Now, without further adieu, friends in the jury, I supply you with a draft of the letter Calhoun indicated were to be sent to Nixon and Humphrey. I prefer to supply primary documents when I can. Alongside this letter, I provide an excerpt from one of Calhoun’s documents describing his theories surrounding the necessity of compassion as an element of progress:
“This, in the presence of this increased exposure to value conflict, there will be required an augmented awareness of the necessity for others to maintain value sets differing from one’s own.
It will also be noted that I have listed the date of 2027 A.D., with possible continuance to 2400 A.D., as the time of the compassionate -systems revolution rather than the calculated date of 2018 A.D. This is because of its convergence with “doomsday” and the forthcoming transitional period into a new domain for further evolution.” John B. Calhoun, “The Compassionate-Systems Revolution of 2018 A.D.”
There are more reasons that I, of all people, who adores rodents, still struggle with the ambiguity of the legacy of Dr. Calhoun. I both saw love in Calhoun’s admiration for the rodents and then a terrifying detachment from them. Finding a letter like that he sent to the 1968 presidential candidates makes it that much more difficult. I FOUND that damned article in 2018, but, on the last day, I also found “The Old Lady” poem. (Which caused me to run outside sobbing, a fact of which I am not ashamed.)

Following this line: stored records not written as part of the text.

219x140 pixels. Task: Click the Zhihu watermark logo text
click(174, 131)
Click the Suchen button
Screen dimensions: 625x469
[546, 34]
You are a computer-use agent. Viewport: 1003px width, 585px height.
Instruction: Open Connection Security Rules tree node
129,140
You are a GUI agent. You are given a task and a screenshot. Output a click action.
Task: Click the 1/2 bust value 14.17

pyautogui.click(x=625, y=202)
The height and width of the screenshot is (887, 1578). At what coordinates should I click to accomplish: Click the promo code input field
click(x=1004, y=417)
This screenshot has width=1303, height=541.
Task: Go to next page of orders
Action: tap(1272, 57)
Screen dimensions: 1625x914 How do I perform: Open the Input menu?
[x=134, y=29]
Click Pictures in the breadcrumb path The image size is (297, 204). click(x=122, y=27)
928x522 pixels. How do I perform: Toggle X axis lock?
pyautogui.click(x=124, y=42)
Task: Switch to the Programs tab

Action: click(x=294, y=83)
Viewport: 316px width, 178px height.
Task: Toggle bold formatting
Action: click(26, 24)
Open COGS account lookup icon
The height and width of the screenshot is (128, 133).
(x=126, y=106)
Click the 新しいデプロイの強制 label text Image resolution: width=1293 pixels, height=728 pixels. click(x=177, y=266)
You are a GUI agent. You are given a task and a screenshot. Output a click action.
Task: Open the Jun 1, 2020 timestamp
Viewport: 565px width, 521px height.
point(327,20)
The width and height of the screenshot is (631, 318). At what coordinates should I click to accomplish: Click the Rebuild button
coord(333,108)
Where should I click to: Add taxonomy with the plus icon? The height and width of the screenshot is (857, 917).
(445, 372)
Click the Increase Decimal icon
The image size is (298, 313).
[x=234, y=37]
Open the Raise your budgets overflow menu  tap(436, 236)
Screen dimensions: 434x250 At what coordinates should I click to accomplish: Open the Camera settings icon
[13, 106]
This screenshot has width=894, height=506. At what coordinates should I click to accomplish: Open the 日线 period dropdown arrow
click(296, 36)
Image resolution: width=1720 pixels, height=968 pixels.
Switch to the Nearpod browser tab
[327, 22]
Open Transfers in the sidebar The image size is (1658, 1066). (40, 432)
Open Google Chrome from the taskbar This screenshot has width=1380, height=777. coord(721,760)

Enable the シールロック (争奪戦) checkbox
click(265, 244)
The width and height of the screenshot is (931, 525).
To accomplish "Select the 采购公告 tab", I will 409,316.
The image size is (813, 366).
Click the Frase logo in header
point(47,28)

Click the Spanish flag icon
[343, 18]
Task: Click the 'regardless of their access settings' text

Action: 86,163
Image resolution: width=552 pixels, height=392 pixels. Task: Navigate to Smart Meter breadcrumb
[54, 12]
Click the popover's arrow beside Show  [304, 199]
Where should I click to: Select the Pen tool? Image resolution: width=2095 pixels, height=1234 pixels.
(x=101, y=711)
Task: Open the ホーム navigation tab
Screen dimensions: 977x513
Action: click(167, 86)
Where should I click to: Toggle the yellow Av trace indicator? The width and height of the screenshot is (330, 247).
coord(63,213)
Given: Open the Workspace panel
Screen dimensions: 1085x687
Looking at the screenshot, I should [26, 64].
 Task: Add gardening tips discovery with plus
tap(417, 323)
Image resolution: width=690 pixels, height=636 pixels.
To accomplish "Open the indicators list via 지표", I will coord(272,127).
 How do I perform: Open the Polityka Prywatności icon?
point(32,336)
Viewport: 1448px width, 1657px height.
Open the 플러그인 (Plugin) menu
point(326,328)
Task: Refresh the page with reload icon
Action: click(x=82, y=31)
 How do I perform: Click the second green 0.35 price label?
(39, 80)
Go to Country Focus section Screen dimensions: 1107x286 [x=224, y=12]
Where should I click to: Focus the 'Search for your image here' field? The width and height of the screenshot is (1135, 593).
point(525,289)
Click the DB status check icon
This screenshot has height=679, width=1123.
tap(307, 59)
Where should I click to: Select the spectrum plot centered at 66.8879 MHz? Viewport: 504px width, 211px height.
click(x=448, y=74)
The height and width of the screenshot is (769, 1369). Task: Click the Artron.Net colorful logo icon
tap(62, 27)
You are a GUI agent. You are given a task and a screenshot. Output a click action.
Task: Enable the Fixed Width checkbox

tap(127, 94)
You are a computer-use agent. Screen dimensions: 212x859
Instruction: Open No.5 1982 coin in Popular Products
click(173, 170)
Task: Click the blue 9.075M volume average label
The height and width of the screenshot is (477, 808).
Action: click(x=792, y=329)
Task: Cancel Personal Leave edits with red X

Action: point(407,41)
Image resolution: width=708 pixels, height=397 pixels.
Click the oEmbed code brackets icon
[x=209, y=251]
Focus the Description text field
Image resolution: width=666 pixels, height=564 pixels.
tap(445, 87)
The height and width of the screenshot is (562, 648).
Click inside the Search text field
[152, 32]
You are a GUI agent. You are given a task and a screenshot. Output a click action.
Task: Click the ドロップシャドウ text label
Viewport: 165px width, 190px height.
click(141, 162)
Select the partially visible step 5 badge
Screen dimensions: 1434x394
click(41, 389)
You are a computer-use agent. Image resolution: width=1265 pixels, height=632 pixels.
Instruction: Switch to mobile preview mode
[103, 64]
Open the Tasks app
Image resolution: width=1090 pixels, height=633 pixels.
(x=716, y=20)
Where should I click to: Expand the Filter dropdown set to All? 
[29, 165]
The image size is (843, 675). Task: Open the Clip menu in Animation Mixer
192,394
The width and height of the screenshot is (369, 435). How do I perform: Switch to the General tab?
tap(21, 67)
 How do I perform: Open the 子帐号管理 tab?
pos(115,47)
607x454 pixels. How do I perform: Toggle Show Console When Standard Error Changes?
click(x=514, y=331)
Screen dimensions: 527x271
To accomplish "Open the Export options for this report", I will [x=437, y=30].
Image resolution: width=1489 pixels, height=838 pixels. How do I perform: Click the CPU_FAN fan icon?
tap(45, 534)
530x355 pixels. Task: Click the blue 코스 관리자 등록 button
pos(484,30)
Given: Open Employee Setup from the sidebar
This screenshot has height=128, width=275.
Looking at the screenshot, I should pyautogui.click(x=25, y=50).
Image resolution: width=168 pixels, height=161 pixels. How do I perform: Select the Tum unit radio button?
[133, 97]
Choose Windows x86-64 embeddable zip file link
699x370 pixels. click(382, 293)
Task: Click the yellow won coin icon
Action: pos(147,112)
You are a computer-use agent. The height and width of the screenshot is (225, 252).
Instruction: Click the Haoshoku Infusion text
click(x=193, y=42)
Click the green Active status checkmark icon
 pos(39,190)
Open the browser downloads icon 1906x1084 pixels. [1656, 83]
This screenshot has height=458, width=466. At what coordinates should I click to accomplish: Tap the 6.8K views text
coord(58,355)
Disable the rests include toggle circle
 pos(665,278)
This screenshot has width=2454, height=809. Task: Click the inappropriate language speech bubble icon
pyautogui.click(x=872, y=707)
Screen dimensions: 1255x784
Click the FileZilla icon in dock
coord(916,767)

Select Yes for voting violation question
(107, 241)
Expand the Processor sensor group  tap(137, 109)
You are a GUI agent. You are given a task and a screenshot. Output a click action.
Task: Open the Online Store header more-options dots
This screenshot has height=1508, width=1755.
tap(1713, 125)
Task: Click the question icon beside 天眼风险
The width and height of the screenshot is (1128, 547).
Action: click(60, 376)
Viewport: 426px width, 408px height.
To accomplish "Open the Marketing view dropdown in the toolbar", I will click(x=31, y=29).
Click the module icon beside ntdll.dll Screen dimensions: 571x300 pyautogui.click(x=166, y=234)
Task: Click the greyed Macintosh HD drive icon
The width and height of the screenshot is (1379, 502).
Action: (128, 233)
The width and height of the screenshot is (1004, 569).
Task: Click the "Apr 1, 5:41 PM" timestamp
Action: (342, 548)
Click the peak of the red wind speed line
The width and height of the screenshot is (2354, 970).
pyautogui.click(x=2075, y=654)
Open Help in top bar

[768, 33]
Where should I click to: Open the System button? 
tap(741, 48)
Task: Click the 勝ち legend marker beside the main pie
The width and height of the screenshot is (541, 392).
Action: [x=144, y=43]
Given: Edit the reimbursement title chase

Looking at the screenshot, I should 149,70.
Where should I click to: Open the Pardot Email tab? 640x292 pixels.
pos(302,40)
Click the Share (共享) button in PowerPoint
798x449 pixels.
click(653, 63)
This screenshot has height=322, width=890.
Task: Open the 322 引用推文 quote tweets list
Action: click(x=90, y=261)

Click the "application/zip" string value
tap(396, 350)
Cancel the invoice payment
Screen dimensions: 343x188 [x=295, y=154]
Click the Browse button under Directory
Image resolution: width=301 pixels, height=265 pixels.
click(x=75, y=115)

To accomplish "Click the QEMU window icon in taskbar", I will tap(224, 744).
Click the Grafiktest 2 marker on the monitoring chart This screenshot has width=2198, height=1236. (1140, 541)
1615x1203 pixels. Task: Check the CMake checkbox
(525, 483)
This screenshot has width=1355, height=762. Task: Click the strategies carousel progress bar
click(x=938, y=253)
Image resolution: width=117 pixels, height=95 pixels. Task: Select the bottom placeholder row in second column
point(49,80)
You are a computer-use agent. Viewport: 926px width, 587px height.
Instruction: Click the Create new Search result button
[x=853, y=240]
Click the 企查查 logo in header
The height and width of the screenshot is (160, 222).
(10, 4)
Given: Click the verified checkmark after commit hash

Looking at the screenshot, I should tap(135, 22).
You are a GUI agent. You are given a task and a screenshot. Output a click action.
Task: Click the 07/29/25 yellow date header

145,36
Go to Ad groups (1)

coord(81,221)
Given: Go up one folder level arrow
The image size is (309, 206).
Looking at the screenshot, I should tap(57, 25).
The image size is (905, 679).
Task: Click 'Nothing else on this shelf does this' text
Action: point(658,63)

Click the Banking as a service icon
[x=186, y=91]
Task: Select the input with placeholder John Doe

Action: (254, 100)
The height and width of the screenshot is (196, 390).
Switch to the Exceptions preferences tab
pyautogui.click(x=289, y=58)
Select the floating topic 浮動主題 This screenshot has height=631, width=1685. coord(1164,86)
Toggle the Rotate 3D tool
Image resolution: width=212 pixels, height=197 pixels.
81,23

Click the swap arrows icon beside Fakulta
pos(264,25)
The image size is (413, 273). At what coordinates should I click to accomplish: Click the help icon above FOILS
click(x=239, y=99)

Calhoun said he was a poet in scientist’s garb. I’m not sure, overall, what he was, but I suppose I wasn’t surprised that a man who suggested ‘compassion’ was a solution to social problems seems to have been pushed out of the limelight once pharmaceutical solutions were considered the preferred option. I’m pretty sure that the assumed dialogue surrounding Dr. Calhoun needs some adjustments. I think I better get on this….***
*Well, two and a half years ago, but who is counting?
**See other articles from my site.
*** Yes, I promise I’ll get all this other content written. I think I’ve finally been inspired.